> Excerpted text:
=== Section Start ===

ARLINGTON, Virginia — Something extremely valuable was left behind in the nurses’ offices of shuttered Virginia schools: Personal protective equipment such as masks, gloves, gowns and hand sanitizer.

Bernadette Berset, a nurse at Bishop O’Connell High School in Arlington, hoped there was a way to get the medical supplies they no longer needed to health care workers who desperately did.

“The media is saying how direly in short supply all of this equipment is. So I reached out to Arlington Health Department and they responded,” she said. “(They) told me there’s a way we can drop off supplies (while) social distancing.”

With the help of Amber Dise, the Arlington Diocese’s school health coordinator, Berset reached out to other diocesan school nurses. Several across the diocese — including St. Anthony of Padua School in Falls Church, Our Lady of Good Counsel School in Vienna, St. Mary Basilica School in Alexandria, St. Agnes School in Arlington and St. Theresa School in Ashburn — felt they could spare some of their supplies.

Berset estimates together they have about 400 to 500 surgical masks, less than 100 protective gowns as well as gloves and hand sanitizer.

“As school nurses, we always try to find a way we can contribute,” said Berset. “I know I speak for my colleagues in that we’re all very, very sad we’re out of the school setting, we miss our students. So I’m just happy to be able to do something in a very small way.”

=== Section End ===

> Questions on the material:
**A)** In the article about school nurses donating supplies, who is named as the Arlington Diocese's school health coordinator?
**B)** From the article about school nurses donating supplies, set down the passage that opens with the words containing "With the help" and closes with "gloves and hand sanitizer.".
**C)** Decide whether each statement agrees with the article about school nurses donating supplies, and give yes or no with the deciding words quoted from it: (i) Berset is a nurse at Bishop O'Connell High School in Arlington. (ii) The nurses together had more than 100 protective gowns. (iii) Berset first contacted the Virginia Department of Health.

> Data records:
=== Section Start ===

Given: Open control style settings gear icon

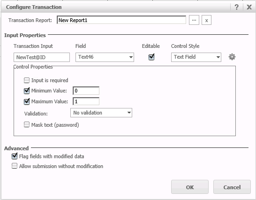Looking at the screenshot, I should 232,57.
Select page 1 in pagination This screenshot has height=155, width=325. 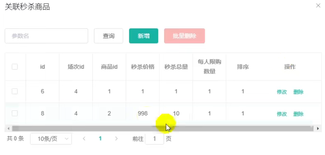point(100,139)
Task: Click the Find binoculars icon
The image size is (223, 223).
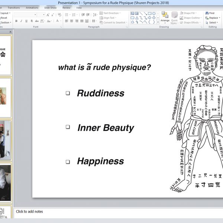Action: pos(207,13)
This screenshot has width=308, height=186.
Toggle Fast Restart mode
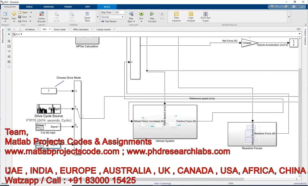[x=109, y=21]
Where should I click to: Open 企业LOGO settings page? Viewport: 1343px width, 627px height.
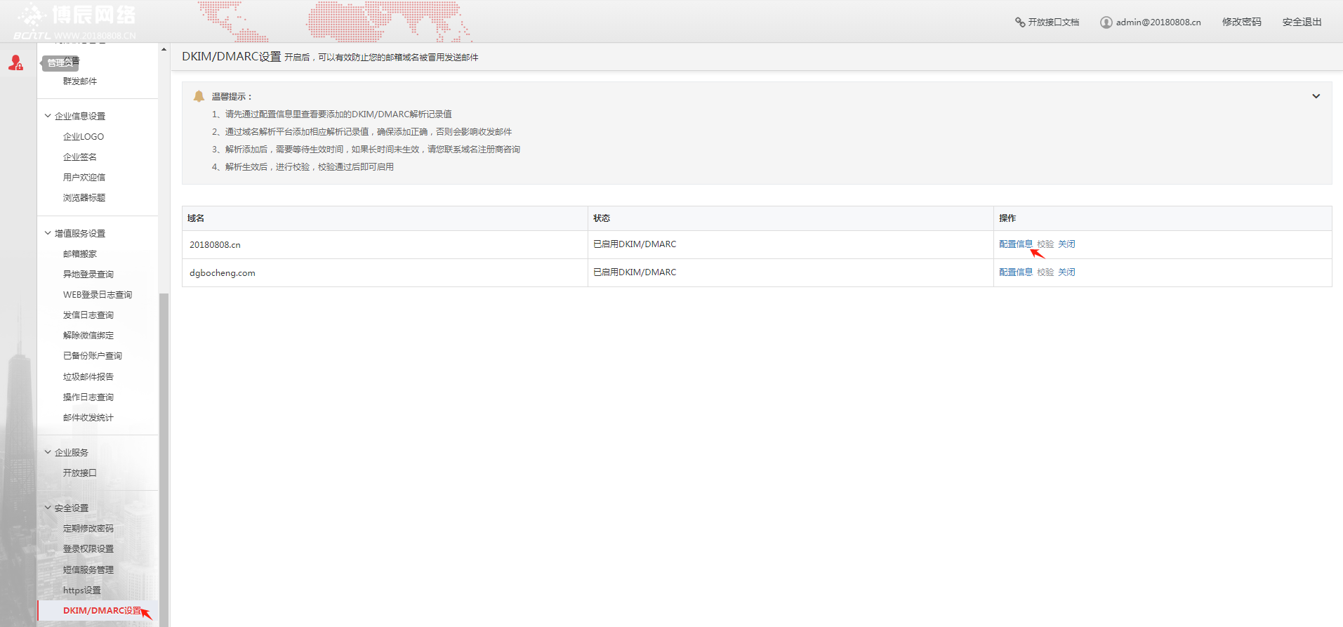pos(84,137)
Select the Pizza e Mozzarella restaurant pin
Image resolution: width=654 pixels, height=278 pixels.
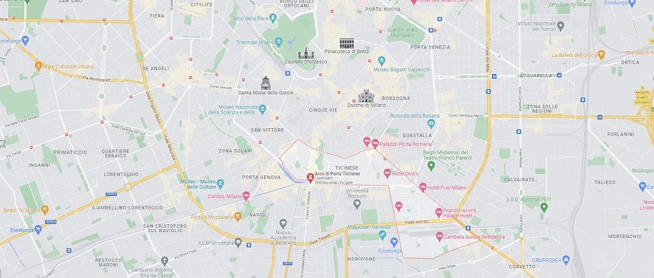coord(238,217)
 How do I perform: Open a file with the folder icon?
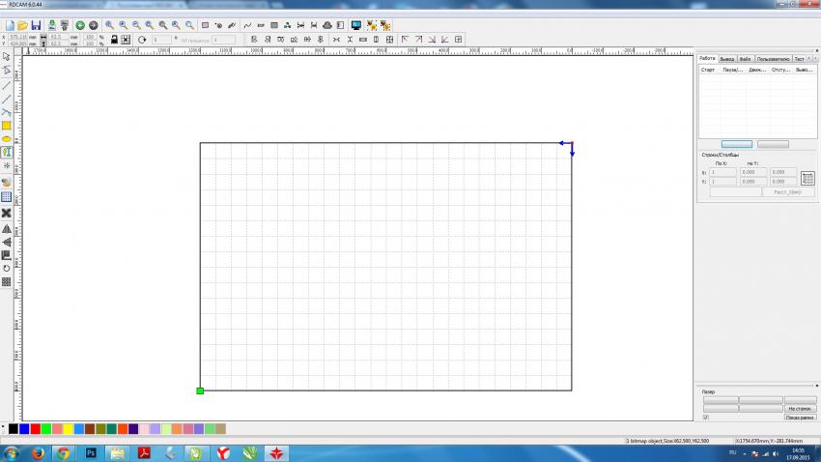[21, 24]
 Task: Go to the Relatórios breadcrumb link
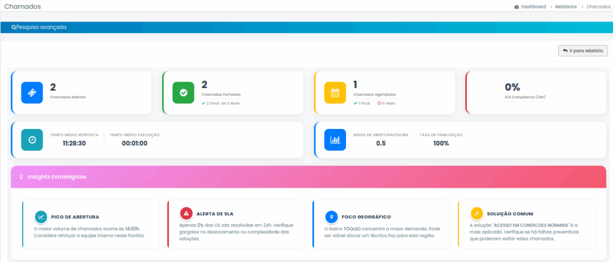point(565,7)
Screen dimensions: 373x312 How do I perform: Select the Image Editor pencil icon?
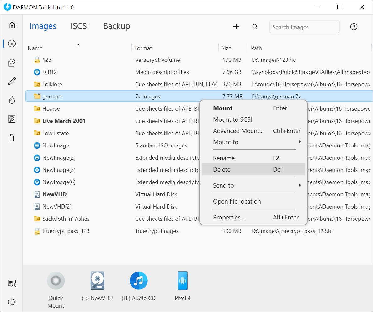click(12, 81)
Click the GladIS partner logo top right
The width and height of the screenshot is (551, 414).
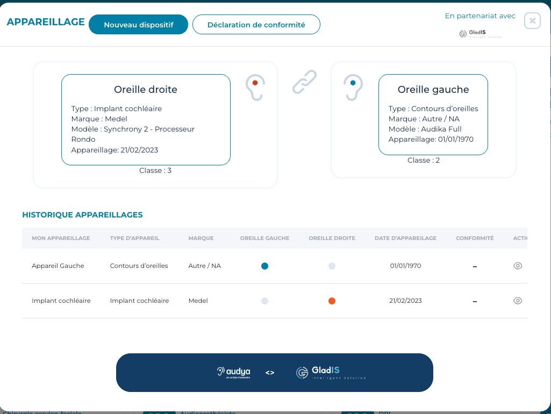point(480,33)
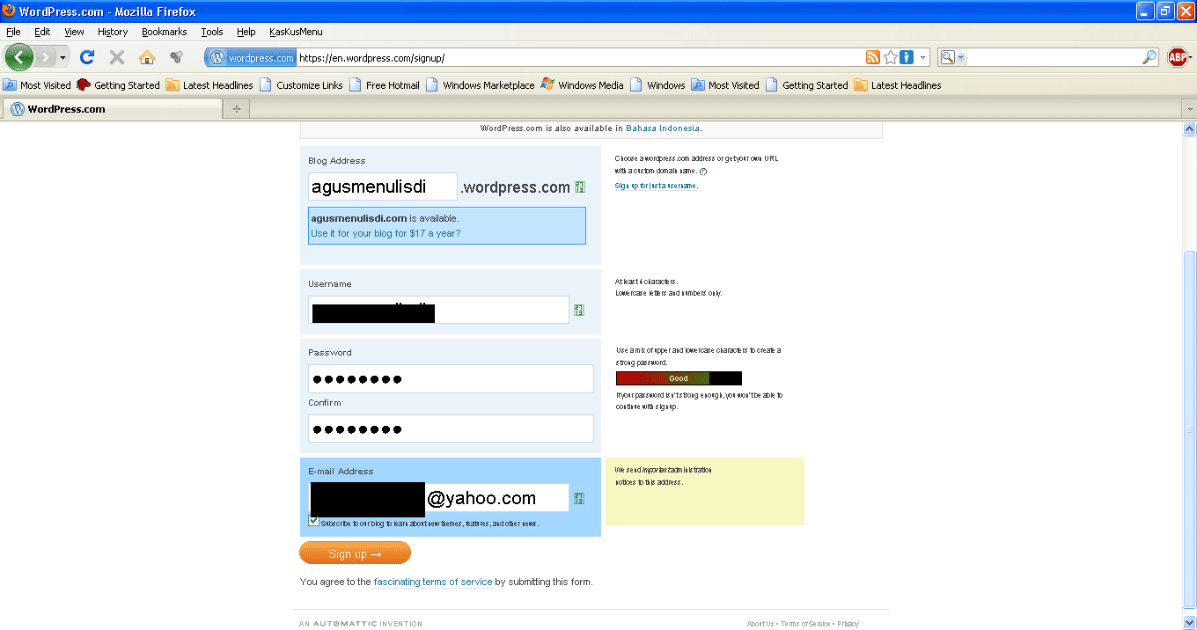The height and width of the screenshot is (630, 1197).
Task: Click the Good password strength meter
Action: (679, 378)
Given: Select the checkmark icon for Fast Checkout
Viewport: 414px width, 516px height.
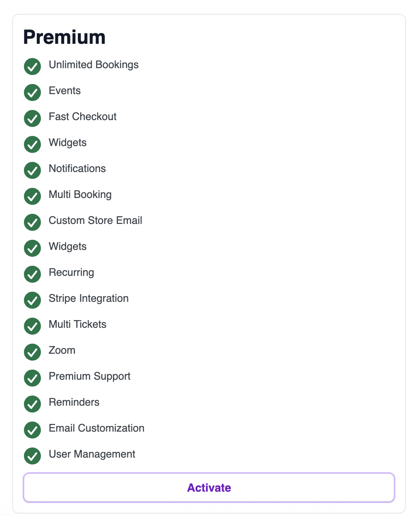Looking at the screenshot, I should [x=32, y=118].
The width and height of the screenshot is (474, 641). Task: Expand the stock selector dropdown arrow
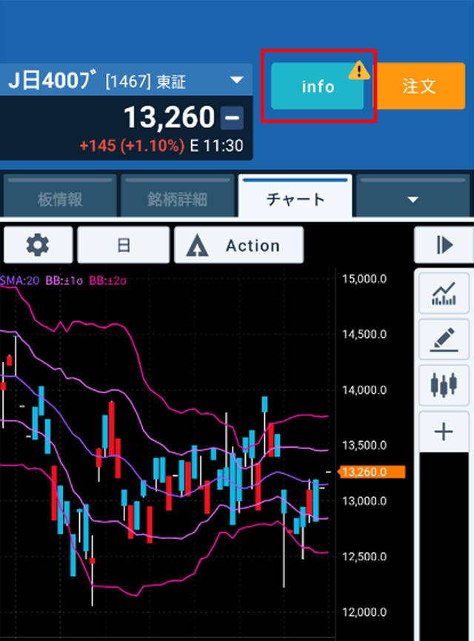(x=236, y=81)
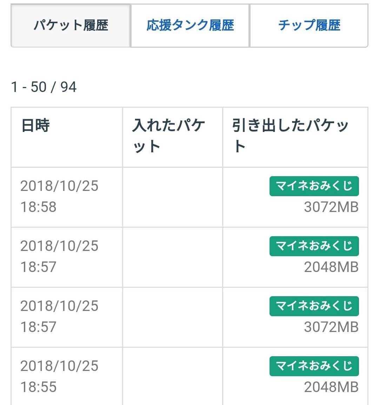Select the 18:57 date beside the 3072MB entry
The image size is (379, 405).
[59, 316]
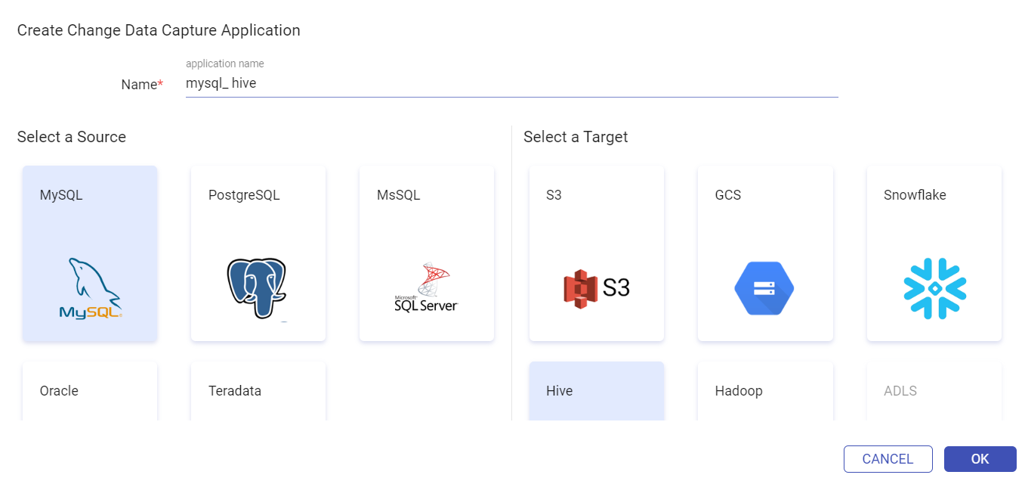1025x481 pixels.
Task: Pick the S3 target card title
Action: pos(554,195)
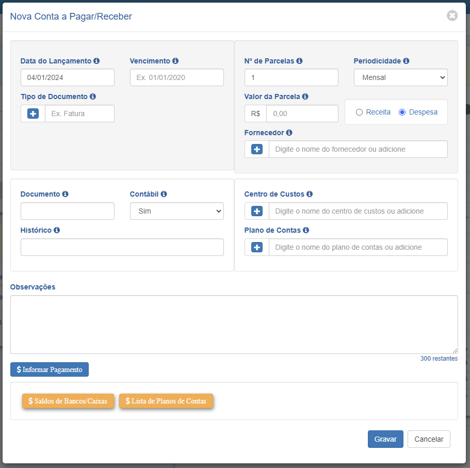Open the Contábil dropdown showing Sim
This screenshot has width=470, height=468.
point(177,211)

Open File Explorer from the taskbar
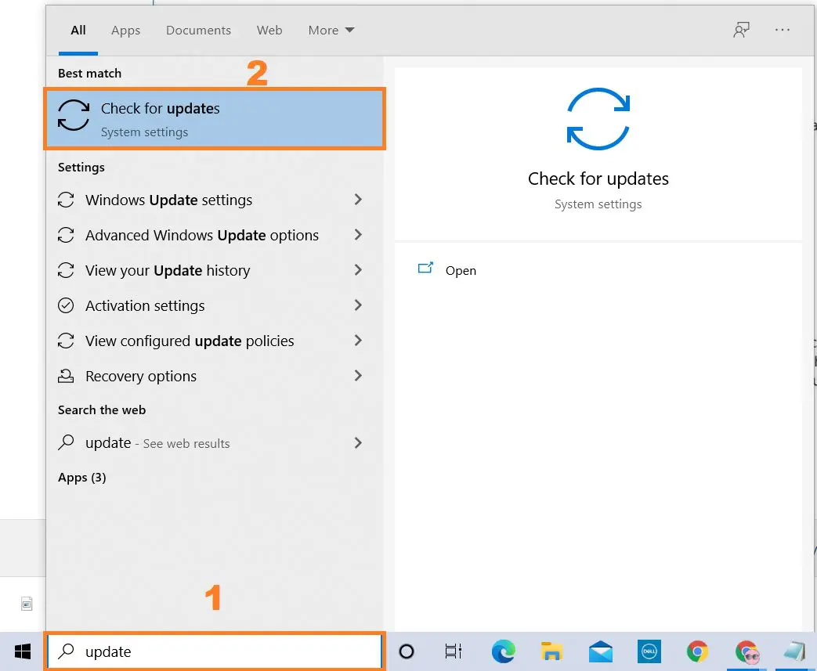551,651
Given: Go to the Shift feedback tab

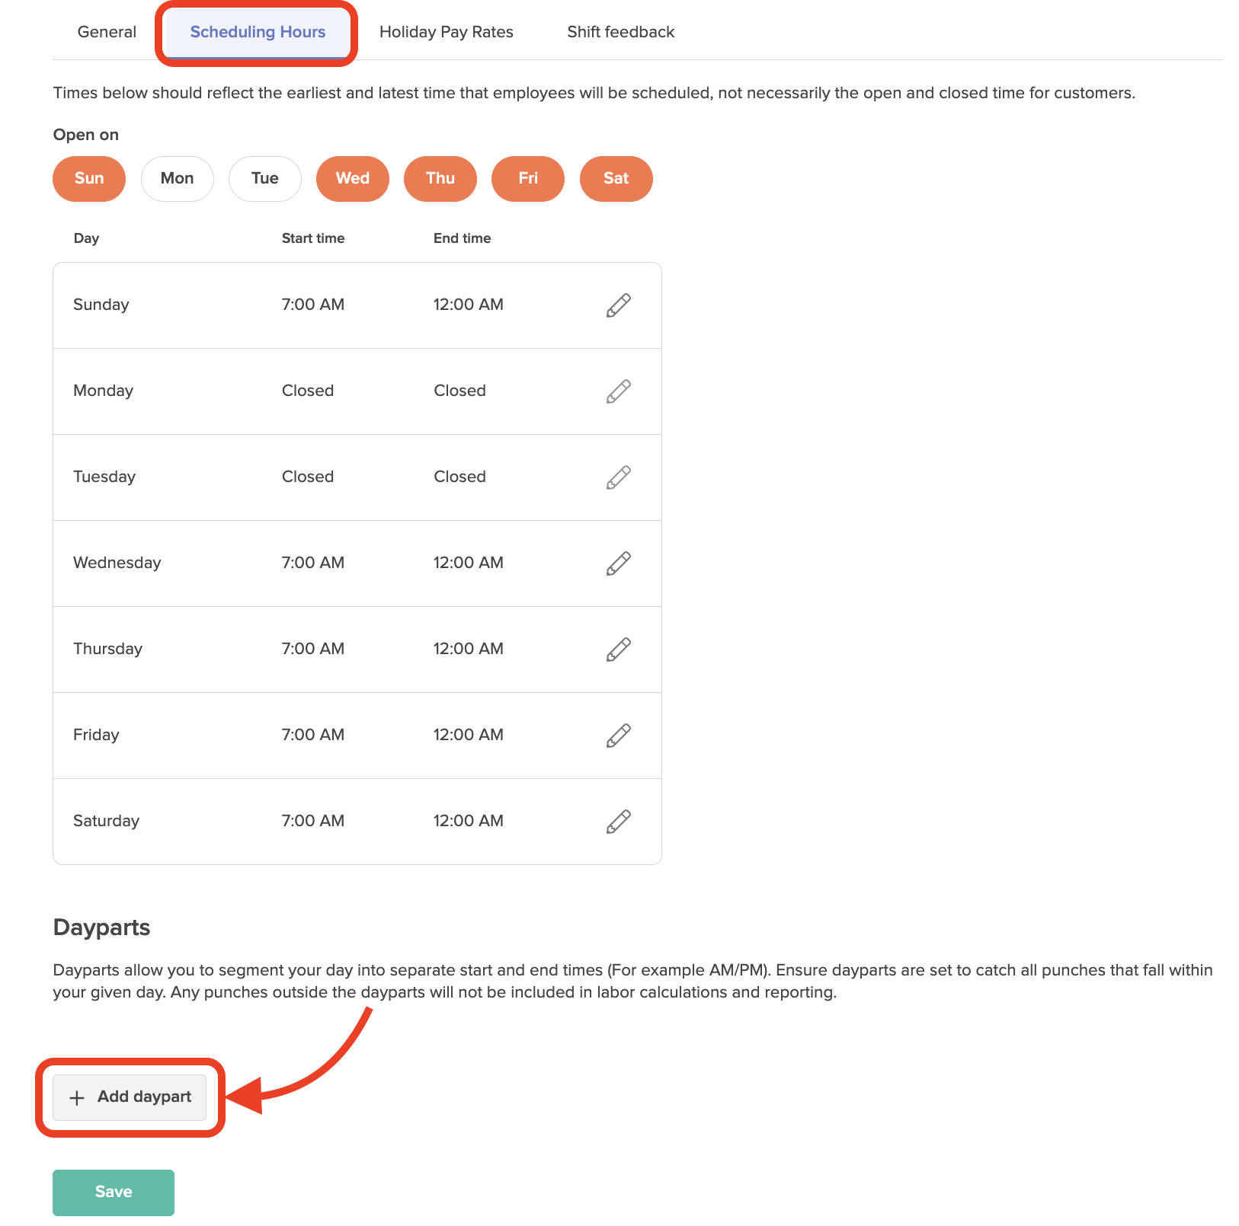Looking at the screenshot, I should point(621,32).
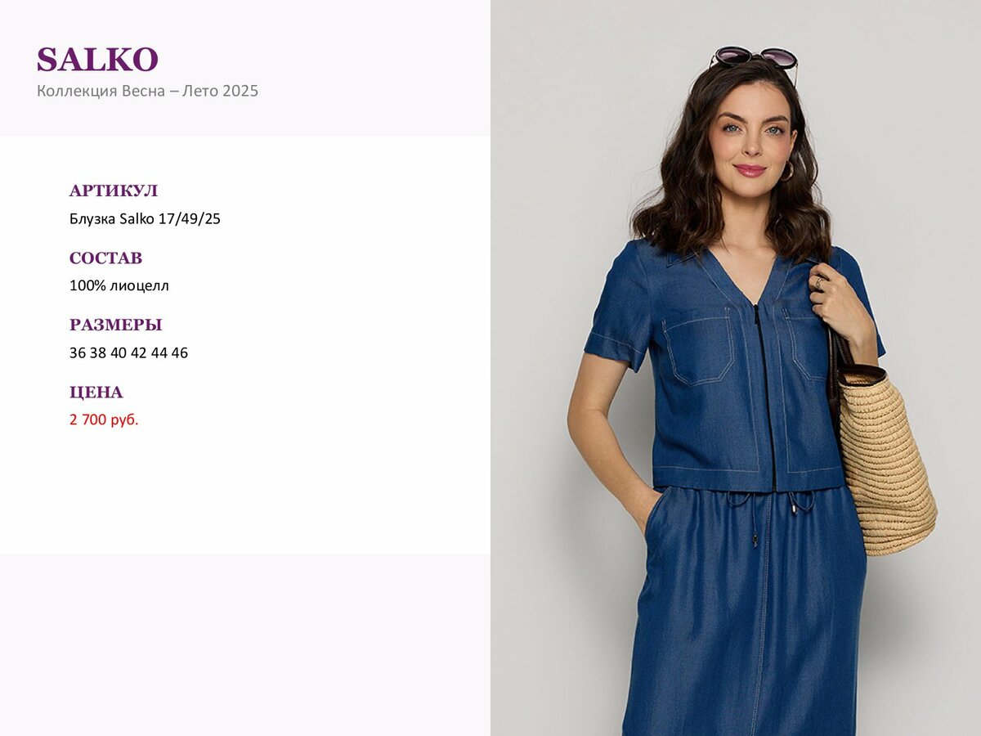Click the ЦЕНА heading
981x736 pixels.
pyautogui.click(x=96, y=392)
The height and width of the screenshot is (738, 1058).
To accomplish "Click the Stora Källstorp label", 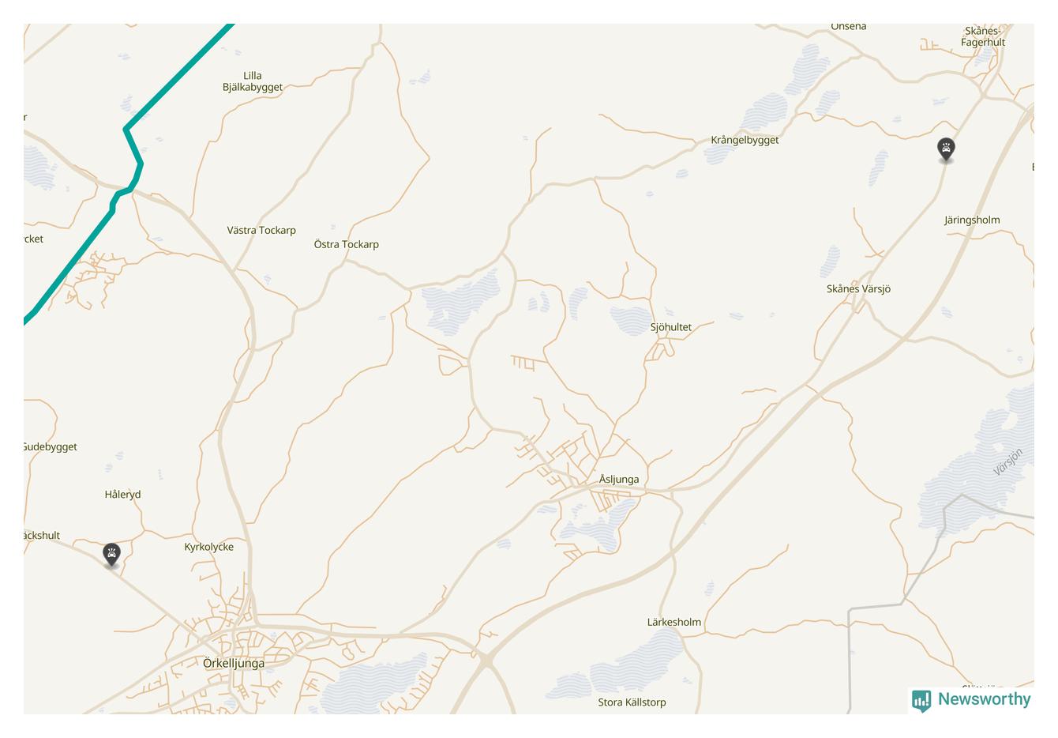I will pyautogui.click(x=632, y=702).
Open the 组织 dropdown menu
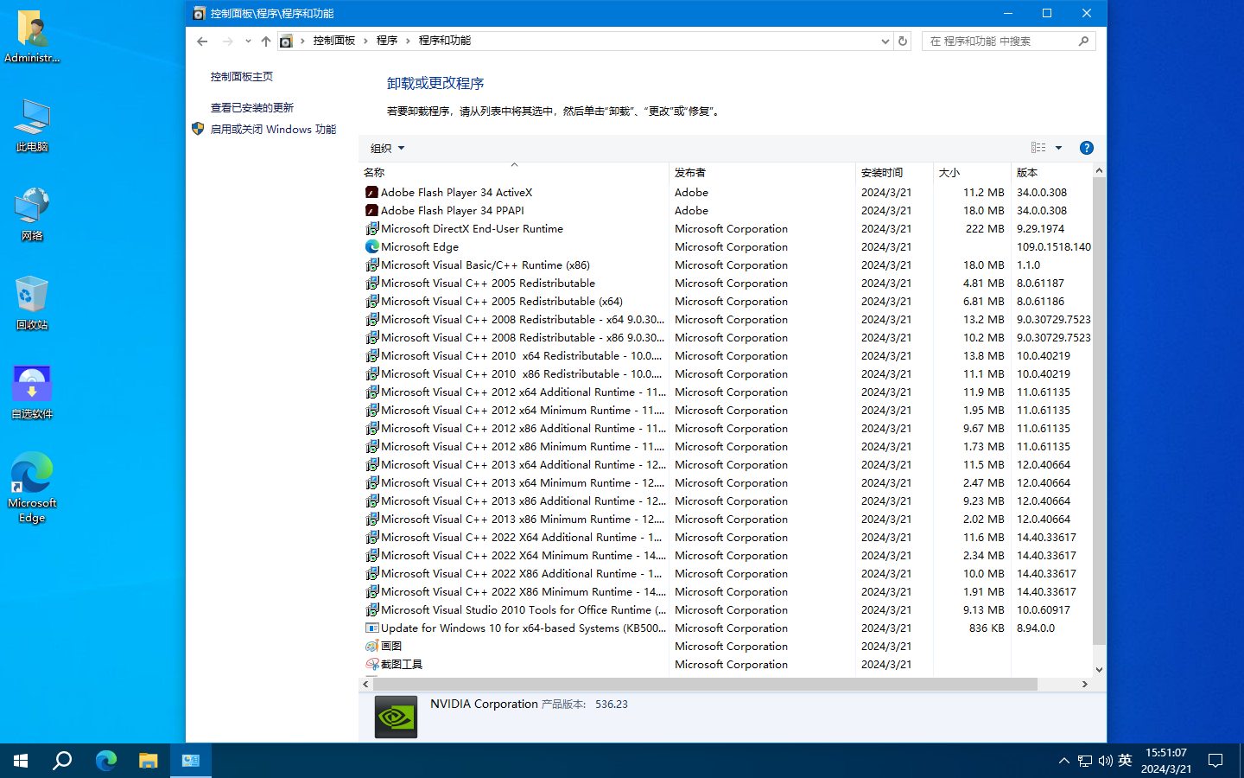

=== Section End ===

> Expected outputs:
**A)** Amber Dise

**B)**
With the help of Amber Dise, the Arlington Diocese’s school health coordinator, Berset reached out to other diocesan school nurses. Several across the diocese — including St. Anthony of Padua School in Falls Church, Our Lady of Good Counsel School in Vienna, St. Mary Basilica School in Alexandria, St. Agnes School in Arlington and St. Theresa School in Ashburn — felt they could spare some of their supplies.

Berset estimates together they have about 400 to 500 surgical masks, less than 100 protective gowns as well as gloves and hand sanitizer.

**C)**
(i) Yes: "Bernadette Berset, a nurse at Bishop O’Connell High School in Arlington"
(ii) No: "less than 100 protective gowns"
(iii) No: "So I reached out to Arlington Health Department"